**PROBLEM DESCRIPTION:** Copy out each line below in which the string "menu" appears.

───── SUPPLIED MATERIAL ─────

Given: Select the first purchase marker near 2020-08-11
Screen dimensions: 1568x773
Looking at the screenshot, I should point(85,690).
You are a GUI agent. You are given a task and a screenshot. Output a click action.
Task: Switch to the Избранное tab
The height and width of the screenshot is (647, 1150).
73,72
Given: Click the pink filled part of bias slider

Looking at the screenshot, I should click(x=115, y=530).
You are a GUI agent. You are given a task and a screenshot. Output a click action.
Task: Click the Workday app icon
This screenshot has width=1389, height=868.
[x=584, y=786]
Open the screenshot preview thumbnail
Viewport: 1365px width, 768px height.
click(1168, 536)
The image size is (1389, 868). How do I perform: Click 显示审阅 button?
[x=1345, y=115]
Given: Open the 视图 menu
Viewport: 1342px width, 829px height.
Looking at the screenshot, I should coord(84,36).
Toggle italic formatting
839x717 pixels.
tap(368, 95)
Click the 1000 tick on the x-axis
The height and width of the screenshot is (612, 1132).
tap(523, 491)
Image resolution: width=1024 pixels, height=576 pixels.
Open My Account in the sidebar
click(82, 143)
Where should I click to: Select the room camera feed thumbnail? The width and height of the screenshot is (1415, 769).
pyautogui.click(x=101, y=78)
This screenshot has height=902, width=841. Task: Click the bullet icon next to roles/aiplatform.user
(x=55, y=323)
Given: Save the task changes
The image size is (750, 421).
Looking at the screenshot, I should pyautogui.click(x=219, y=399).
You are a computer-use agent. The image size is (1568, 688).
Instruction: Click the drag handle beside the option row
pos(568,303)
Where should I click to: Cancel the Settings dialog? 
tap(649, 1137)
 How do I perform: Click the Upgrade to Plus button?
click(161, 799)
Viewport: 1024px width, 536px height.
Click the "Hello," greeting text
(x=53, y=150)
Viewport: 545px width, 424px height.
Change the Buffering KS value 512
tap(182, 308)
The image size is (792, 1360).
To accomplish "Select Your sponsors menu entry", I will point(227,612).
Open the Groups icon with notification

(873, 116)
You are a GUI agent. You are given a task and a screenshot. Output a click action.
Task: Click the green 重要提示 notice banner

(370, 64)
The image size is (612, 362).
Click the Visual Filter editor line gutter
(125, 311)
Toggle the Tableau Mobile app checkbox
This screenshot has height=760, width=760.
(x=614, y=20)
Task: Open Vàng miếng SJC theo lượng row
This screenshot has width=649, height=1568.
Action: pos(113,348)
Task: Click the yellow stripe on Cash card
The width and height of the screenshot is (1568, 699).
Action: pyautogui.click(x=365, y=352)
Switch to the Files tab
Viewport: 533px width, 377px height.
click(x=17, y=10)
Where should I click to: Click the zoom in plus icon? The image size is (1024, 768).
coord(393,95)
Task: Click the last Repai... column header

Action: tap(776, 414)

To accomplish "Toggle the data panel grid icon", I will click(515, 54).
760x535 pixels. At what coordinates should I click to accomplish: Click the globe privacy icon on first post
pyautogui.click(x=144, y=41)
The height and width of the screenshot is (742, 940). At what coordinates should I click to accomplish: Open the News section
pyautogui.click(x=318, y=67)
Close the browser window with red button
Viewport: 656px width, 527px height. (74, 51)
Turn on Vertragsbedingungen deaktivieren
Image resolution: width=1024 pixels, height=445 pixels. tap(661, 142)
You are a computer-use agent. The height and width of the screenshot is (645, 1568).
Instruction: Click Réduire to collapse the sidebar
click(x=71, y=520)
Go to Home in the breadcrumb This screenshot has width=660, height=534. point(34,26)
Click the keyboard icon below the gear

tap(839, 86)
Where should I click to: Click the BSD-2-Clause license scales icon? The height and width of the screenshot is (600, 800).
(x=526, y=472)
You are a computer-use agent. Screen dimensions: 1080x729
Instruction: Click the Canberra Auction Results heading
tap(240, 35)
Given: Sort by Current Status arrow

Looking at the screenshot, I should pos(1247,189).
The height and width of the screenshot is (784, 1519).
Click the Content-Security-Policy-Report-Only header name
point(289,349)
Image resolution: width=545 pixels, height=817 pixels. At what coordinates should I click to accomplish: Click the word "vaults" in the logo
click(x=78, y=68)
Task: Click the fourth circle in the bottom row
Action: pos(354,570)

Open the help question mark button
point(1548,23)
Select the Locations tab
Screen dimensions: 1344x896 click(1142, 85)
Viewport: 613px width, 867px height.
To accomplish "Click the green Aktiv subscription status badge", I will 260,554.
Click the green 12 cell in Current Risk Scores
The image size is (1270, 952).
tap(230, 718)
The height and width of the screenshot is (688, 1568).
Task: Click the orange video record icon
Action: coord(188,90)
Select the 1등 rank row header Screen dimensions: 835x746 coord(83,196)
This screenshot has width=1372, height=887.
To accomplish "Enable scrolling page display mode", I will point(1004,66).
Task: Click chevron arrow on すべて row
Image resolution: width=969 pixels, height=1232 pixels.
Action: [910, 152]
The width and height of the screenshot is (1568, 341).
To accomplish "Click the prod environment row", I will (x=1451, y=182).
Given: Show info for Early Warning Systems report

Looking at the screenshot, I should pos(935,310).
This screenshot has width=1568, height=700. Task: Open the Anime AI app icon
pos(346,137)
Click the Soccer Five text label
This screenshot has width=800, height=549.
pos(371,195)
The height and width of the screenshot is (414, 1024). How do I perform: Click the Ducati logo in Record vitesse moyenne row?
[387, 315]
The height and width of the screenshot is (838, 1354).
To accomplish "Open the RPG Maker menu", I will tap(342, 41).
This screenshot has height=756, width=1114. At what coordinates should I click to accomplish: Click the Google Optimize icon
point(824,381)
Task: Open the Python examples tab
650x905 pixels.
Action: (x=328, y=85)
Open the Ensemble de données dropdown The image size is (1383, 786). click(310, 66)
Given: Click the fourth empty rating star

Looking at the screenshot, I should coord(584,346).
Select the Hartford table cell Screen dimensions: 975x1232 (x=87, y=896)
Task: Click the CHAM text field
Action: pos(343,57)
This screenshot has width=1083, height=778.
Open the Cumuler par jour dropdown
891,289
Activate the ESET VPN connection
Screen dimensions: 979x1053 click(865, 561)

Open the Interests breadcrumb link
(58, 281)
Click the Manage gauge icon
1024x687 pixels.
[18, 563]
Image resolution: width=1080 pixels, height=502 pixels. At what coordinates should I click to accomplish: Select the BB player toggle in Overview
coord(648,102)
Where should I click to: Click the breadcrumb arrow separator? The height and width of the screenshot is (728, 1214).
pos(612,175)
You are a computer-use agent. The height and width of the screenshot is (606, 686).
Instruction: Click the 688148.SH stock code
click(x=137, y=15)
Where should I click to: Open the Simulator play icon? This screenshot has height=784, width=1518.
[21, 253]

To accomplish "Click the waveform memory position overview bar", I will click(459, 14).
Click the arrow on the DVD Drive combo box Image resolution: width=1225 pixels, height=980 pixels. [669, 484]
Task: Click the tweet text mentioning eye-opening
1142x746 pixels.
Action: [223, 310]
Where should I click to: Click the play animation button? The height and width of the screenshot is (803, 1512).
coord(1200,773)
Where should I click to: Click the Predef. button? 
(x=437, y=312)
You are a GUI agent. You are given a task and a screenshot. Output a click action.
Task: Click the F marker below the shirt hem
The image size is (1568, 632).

─────

**WRITTEN REPLY:**
Given: Open the 视图 menu
To accomplish "Select Your sponsors menu entry", I will point(227,612).
To accomplish "Open the RPG Maker menu", I will tap(342, 41).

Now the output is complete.